SOURCE MATERIAL below:

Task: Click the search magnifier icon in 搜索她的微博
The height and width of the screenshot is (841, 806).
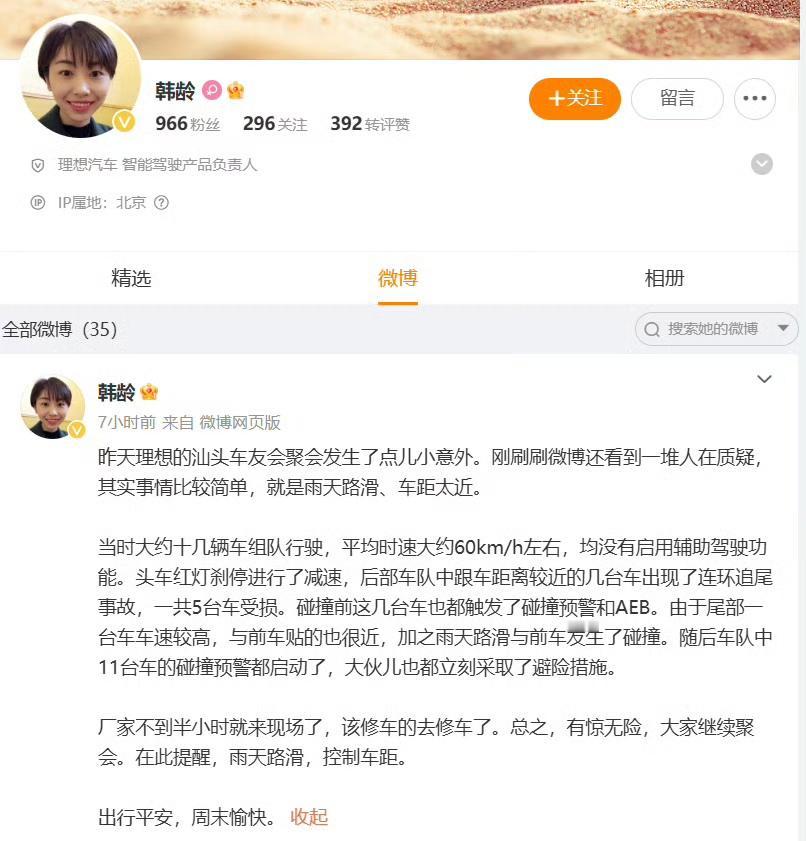Action: (x=652, y=329)
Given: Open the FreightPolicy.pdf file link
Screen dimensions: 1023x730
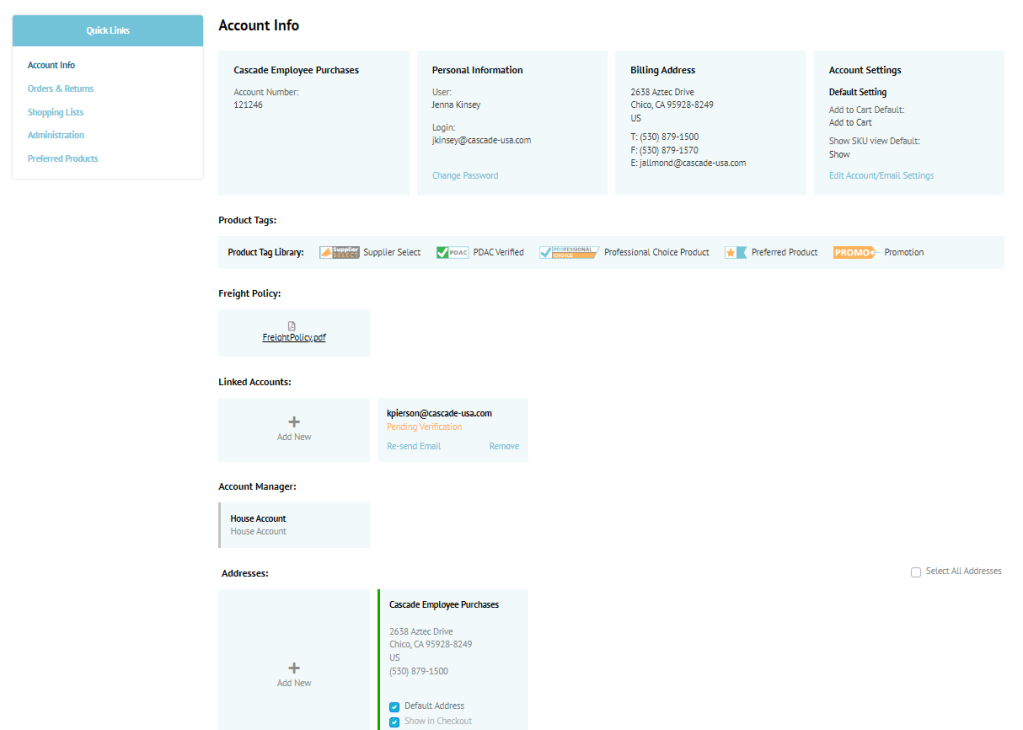Looking at the screenshot, I should (x=294, y=338).
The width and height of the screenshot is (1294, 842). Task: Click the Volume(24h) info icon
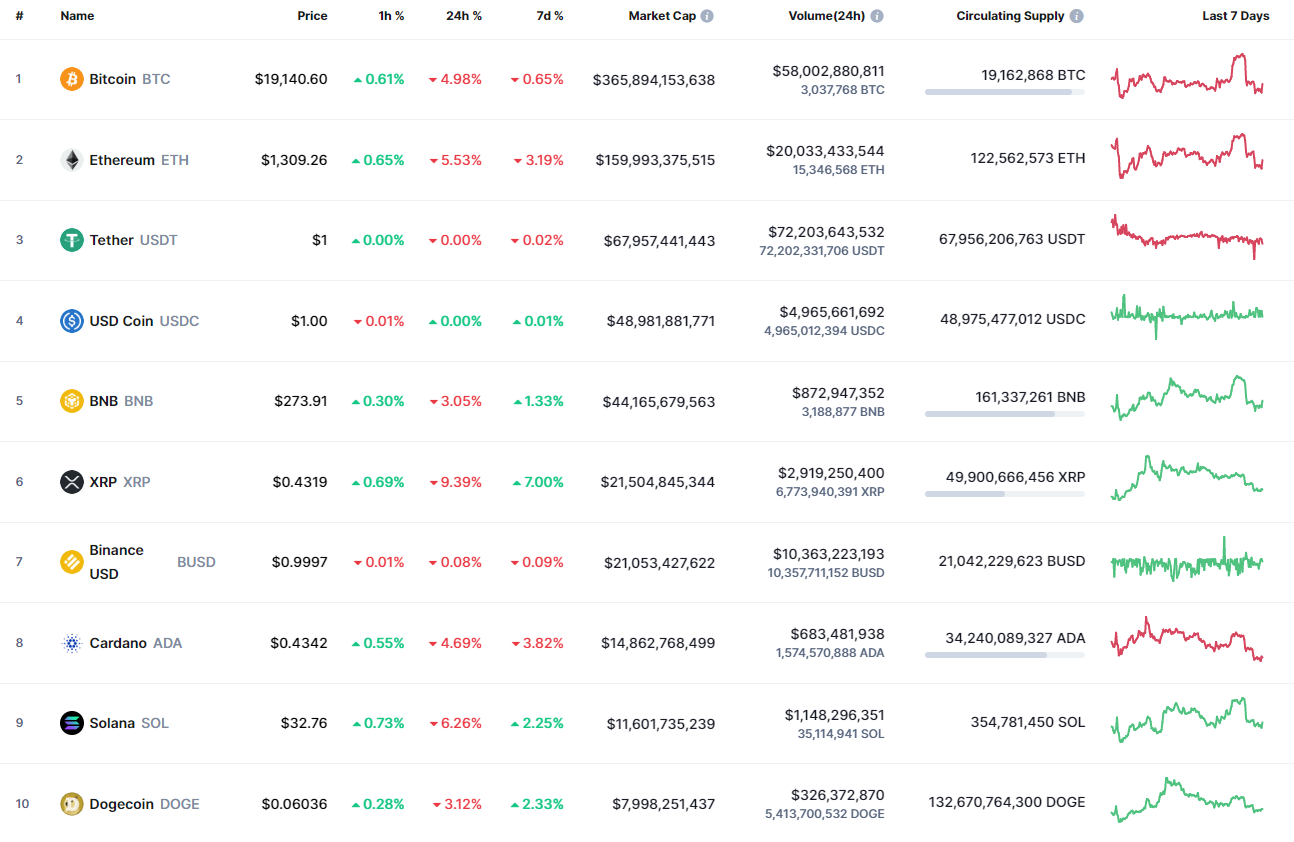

End of SOURCE MATERIAL.

WORK ORDER » The entries above are to be copied exactly, with every picture left out.

YOUR RESPONSE »
Task: Click the search magnifier icon in 搜索她的微博
The height and width of the screenshot is (841, 806).
Action: (x=652, y=329)
Given: Open the FreightPolicy.pdf file link
Screen dimensions: 1023x730
Looking at the screenshot, I should (x=294, y=338).
The width and height of the screenshot is (1294, 842). Task: Click the Volume(24h) info icon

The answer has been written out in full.